THE DATA: Begin
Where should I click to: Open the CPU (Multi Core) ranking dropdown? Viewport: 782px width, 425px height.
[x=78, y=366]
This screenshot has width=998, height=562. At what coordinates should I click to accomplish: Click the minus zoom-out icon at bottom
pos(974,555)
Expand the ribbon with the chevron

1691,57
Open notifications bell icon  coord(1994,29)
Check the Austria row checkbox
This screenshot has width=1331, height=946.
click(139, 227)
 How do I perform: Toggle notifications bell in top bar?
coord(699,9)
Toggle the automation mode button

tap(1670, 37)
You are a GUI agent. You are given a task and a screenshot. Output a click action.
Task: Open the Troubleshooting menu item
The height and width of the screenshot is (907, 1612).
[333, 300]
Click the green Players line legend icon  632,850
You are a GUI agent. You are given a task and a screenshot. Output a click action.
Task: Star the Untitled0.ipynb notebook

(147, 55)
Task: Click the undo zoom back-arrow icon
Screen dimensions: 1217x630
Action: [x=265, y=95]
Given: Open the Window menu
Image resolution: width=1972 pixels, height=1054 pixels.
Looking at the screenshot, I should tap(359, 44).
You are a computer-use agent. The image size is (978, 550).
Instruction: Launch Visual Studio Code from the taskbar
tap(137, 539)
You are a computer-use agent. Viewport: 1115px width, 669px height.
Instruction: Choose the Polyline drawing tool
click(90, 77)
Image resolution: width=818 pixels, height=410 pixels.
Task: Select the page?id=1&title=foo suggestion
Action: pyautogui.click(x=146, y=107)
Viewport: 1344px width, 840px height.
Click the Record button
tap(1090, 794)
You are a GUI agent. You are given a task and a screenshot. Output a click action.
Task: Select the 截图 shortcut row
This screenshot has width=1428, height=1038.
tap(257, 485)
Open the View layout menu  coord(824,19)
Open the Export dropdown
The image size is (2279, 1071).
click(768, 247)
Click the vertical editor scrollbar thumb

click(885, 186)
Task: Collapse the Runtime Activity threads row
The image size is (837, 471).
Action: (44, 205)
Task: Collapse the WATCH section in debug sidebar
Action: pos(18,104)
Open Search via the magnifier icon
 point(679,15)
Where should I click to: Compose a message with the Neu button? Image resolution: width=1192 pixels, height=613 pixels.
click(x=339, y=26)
THE DATA: End
Among the records above, repeat exactly the line with "The height and", the line with "Open the Export dropdown", and every line in between, and only those.

The height and width of the screenshot is (907, 1612).
[333, 300]
Click the green Players line legend icon  632,850
You are a GUI agent. You are given a task and a screenshot. Output a click action.
Task: Star the Untitled0.ipynb notebook

(147, 55)
Task: Click the undo zoom back-arrow icon
Screen dimensions: 1217x630
Action: [x=265, y=95]
Given: Open the Window menu
Image resolution: width=1972 pixels, height=1054 pixels.
Looking at the screenshot, I should tap(359, 44).
You are a computer-use agent. The image size is (978, 550).
Instruction: Launch Visual Studio Code from the taskbar
tap(137, 539)
You are a computer-use agent. Viewport: 1115px width, 669px height.
Instruction: Choose the Polyline drawing tool
click(90, 77)
Image resolution: width=818 pixels, height=410 pixels.
Task: Select the page?id=1&title=foo suggestion
Action: pyautogui.click(x=146, y=107)
Viewport: 1344px width, 840px height.
Click the Record button
tap(1090, 794)
You are a GUI agent. You are given a task and a screenshot. Output a click action.
Task: Select the 截图 shortcut row
This screenshot has width=1428, height=1038.
tap(257, 485)
Open the View layout menu  coord(824,19)
Open the Export dropdown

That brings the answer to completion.